_Work instructions_
Going through the data below, tally every line where the string "click" occurs, then give only the tally.
--- Records for this exercise Enclosed Below ---
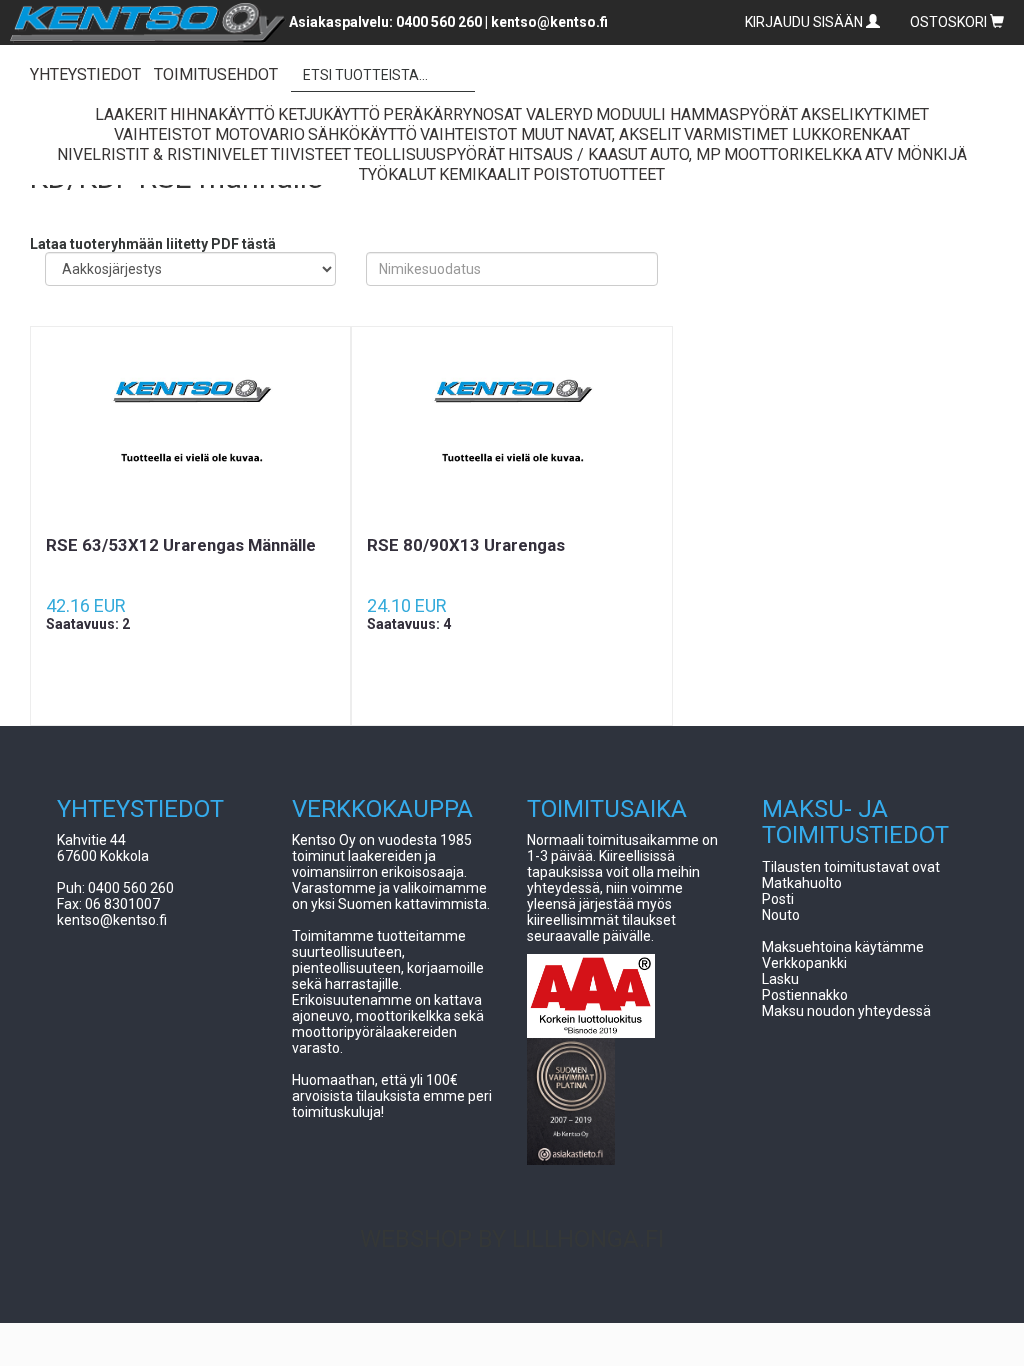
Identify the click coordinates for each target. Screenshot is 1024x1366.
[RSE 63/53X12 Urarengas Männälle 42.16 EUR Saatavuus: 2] (190, 431)
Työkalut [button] (397, 174)
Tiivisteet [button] (311, 154)
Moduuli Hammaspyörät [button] (697, 114)
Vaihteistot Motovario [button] (209, 134)
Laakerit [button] (131, 114)
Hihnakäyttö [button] (222, 114)
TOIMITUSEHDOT (216, 74)
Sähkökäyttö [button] (362, 134)
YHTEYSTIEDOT (85, 74)
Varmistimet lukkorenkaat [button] (797, 134)
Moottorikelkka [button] (793, 154)
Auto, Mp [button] (685, 154)
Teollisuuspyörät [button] (429, 154)
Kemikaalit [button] (484, 174)
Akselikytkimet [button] (865, 114)
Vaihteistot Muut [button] (492, 134)
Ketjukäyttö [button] (329, 114)
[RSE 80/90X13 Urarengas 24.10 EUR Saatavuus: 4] (511, 431)
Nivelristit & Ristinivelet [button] (162, 154)
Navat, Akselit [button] (624, 134)
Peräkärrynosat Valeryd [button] (488, 114)
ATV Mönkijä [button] (916, 154)
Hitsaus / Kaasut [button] (577, 154)
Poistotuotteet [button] (599, 174)
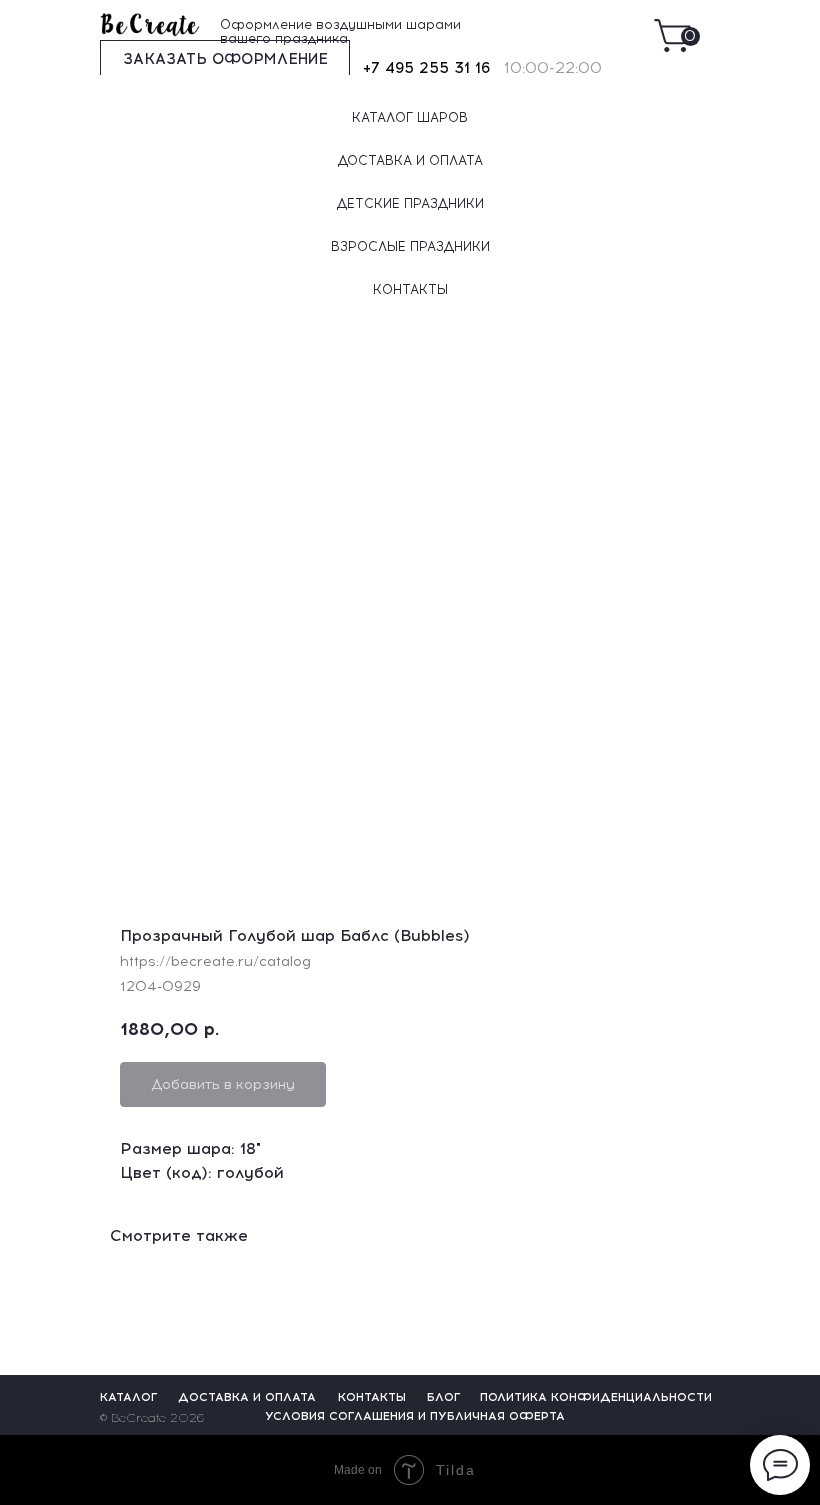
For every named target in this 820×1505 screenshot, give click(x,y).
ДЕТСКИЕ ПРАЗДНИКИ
--- End of Enclosed Records for this exercise ---
_The completed task_
2